Ce qu'il y a de génial, c'est que Dumont filme les grands paysages de Californie comme s'il filmait un rond-point calaisien : il dé-magnifie ces fascinants déserts et les rend presque banals. Les amateurs de belles images seront forcément déçus, et tant mieux puisque le projet de Dumont est ailleurs. Ces images ternies, cette "dé-spectacularisation", toute cette environnante grisaille ensoleillée qui fait le terrain de ce Twentynine Palms, seules rendent possible une certaine expérience sensible : celle du réel. Un réel abstrait, perdu, mais profondément quotidien. Bizarrement, ce sont les scènes d'intérieur dans les chambres des motels miteux qui sont picturales - froidement, sinistrement, presque cliniquement, mais picturales !


Je m'amuse aussi à penser que l'américanisme alla Dumont, c'est l'absence des habituelles gueules "cassées" : les deux personnages sont minces, à l'aise, jeunes, lisses et presque beaux, bien qu'un peu dévitalisés.

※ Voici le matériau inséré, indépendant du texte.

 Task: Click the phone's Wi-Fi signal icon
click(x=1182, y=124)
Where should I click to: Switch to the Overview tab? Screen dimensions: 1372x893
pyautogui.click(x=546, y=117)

Le film entier est parcouru par l'étrange. Villes et routes désertifiées, des personnages n'ayant que des "dysfonctionnal conversations" en franglais, autrement dit, un couple incapable d'échanger autrement que par le sexe, un sexe, d'ailleurs, maladroit et très humain, mais qui tend parfois à quelques formes de violences masculines, aussi, la vacuité apparente du voyage entrepris par ce même couple, et d'autres choses encore. Jusqu'aux dernières minutes du film, où la violence explose. Le film ne va pas crescendo mais préfère une lenteur soutenue, parsemée d'indices qui ont valeur d'avertissements. Et l'horreur absolue du finale est d'autant plus horrible qu'elle jaillit de ce terreau de réel.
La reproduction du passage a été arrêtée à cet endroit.